## DESCRIPTION OF THE TASK
Among the records that follow, find the line with "Arrivals (31, 69)" and the line with "Kyle Schwarber (487, 2316)". Set down those lines and all lines between them exactly, without adding anything.

## Saved entries
+--

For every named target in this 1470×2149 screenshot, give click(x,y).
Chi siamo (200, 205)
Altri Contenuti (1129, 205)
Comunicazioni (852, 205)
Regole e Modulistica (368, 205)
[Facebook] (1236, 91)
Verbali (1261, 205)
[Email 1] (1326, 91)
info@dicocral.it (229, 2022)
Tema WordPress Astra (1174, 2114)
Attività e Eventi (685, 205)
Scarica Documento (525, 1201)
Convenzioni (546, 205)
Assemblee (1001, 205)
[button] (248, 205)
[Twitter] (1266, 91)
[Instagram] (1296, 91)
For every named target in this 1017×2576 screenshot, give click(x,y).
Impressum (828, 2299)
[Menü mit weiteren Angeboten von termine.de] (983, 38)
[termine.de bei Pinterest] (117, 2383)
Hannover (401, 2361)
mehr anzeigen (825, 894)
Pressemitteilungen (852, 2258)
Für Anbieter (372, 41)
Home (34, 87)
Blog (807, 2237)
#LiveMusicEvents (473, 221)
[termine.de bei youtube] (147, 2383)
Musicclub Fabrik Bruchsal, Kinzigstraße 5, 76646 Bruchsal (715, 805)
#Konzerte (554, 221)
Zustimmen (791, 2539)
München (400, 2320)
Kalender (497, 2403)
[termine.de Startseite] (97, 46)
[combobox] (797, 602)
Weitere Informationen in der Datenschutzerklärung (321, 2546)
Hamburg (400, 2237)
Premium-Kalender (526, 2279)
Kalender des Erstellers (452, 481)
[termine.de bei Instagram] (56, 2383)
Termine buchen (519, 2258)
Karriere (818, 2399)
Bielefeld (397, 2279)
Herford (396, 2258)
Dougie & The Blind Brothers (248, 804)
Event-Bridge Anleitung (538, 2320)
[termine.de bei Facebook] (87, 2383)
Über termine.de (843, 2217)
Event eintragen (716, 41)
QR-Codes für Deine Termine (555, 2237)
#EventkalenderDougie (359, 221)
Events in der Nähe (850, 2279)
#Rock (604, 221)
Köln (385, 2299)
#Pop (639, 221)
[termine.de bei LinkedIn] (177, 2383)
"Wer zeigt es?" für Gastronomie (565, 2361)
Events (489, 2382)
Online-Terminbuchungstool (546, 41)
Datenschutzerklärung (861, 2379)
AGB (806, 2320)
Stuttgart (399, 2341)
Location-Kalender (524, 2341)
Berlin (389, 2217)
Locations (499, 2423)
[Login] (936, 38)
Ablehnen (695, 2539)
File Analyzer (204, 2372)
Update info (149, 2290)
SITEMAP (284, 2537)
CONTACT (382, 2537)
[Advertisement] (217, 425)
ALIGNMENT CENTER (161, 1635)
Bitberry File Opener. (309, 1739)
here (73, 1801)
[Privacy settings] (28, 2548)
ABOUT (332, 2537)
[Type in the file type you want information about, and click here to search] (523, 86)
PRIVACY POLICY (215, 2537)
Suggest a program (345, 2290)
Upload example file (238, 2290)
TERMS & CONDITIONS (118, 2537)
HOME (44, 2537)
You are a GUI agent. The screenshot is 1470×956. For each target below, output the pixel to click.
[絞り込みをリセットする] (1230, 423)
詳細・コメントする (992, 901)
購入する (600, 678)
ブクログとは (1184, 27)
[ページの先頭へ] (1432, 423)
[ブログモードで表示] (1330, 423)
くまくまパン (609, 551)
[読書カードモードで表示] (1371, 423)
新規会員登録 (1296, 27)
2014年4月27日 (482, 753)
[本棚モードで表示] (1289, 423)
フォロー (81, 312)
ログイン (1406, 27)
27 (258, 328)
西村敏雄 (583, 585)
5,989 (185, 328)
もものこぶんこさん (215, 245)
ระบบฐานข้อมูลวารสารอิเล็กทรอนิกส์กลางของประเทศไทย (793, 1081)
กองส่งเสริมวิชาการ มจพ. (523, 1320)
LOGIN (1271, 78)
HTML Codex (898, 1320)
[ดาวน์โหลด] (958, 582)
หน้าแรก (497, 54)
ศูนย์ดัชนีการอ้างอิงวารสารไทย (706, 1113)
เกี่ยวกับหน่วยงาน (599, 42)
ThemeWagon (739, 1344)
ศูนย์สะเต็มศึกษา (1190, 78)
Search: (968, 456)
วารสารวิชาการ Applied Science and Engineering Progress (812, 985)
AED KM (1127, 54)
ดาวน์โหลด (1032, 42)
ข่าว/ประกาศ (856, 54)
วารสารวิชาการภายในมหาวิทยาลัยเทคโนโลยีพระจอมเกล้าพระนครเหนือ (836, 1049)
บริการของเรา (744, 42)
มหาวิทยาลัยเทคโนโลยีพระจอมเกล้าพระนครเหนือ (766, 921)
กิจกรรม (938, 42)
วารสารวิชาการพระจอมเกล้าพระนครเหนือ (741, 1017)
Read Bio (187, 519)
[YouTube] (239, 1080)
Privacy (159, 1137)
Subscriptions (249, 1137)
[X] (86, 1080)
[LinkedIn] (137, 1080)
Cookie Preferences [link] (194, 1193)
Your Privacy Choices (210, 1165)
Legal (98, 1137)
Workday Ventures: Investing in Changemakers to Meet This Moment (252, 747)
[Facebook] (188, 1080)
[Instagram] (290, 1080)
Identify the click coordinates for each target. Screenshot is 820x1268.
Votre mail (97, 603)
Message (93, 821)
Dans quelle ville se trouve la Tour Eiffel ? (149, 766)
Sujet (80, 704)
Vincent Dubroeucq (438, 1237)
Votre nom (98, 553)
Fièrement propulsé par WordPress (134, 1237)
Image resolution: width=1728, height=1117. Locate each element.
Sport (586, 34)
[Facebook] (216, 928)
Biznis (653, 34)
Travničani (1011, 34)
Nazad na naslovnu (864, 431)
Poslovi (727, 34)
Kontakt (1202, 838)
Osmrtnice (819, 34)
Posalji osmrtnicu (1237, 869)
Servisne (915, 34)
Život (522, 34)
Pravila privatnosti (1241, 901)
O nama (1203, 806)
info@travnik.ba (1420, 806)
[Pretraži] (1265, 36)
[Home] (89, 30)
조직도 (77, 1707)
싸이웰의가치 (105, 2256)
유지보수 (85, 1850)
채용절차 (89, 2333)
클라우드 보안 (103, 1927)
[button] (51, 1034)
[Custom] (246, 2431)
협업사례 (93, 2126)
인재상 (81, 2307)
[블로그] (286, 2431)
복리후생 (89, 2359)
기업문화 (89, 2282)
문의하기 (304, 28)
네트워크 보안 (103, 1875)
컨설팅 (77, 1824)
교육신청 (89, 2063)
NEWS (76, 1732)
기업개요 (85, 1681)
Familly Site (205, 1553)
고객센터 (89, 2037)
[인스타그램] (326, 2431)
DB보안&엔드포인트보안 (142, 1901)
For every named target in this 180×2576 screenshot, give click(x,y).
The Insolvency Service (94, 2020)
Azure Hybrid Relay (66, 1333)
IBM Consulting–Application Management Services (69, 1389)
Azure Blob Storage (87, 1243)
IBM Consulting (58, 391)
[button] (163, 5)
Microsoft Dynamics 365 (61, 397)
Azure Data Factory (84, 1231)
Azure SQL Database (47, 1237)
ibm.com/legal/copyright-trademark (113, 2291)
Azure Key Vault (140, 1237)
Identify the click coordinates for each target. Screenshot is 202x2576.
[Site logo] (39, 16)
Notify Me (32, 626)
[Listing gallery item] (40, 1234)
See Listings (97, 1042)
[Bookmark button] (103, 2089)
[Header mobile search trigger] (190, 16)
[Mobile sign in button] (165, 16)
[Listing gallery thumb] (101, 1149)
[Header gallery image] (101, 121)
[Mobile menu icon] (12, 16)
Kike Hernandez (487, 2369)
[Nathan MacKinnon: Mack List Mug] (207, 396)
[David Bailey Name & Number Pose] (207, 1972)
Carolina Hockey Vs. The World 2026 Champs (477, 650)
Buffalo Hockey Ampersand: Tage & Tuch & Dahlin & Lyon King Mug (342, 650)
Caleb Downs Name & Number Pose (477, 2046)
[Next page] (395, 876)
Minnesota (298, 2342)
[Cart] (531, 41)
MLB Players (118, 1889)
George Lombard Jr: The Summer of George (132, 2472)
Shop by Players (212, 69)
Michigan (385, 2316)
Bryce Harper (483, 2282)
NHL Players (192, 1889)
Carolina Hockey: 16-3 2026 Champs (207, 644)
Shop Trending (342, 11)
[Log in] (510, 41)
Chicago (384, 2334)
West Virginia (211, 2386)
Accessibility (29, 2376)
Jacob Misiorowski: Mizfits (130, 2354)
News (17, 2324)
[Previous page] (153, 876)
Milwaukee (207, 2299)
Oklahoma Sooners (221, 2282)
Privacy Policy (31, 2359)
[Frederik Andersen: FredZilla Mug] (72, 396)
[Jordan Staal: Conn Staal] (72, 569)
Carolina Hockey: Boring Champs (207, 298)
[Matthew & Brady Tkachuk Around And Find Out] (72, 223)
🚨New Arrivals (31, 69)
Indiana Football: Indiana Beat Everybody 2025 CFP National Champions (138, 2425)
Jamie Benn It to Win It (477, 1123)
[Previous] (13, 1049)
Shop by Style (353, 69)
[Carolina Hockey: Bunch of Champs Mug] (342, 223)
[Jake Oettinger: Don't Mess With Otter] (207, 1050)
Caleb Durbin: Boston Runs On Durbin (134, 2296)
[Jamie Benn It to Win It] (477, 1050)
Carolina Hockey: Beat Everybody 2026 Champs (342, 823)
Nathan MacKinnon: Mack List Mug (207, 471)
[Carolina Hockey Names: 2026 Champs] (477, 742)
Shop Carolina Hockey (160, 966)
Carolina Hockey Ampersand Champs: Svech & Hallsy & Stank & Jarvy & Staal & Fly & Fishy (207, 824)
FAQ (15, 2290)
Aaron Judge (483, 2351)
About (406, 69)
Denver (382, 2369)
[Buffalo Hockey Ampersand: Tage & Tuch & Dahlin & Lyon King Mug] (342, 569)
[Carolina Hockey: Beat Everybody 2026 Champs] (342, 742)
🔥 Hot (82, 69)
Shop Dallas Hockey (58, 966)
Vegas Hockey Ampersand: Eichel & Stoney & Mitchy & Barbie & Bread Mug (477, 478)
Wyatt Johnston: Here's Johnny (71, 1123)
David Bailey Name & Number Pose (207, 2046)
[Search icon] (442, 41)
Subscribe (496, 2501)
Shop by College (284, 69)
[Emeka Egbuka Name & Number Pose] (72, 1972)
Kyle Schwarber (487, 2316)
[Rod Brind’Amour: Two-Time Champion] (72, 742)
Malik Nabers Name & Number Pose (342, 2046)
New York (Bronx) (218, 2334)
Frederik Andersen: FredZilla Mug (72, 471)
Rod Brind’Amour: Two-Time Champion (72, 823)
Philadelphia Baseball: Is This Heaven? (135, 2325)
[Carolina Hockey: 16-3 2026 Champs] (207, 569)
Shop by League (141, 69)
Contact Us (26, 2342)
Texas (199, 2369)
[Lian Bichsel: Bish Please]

+--

## SOLUTION BELOW
🚨New Arrivals (31, 69)
Indiana Football: Indiana Beat Everybody 2025 CFP National Champions (138, 2425)
Jamie Benn It to Win It (477, 1123)
[Previous] (13, 1049)
Shop by Style (353, 69)
[Carolina Hockey: Bunch of Champs Mug] (342, 223)
[Jake Oettinger: Don't Mess With Otter] (207, 1050)
Caleb Durbin: Boston Runs On Durbin (134, 2296)
[Jamie Benn It to Win It] (477, 1050)
Carolina Hockey: Beat Everybody 2026 Champs (342, 823)
Nathan MacKinnon: Mack List Mug (207, 471)
[Carolina Hockey Names: 2026 Champs] (477, 742)
Shop Carolina Hockey (160, 966)
Carolina Hockey Ampersand Champs: Svech & Hallsy & Stank & Jarvy & Staal & Fly & Fishy (207, 824)
FAQ (15, 2290)
Aaron Judge (483, 2351)
About (406, 69)
Denver (382, 2369)
[Buffalo Hockey Ampersand: Tage & Tuch & Dahlin & Lyon King Mug] (342, 569)
[Carolina Hockey: Beat Everybody 2026 Champs] (342, 742)
🔥 Hot (82, 69)
Shop Dallas Hockey (58, 966)
Vegas Hockey Ampersand: Eichel & Stoney & Mitchy & Barbie & Bread Mug (477, 478)
Wyatt Johnston: Here's Johnny (71, 1123)
David Bailey Name & Number Pose (207, 2046)
[Search icon] (442, 41)
Subscribe (496, 2501)
Shop by College (284, 69)
[Emeka Egbuka Name & Number Pose] (72, 1972)
Kyle Schwarber (487, 2316)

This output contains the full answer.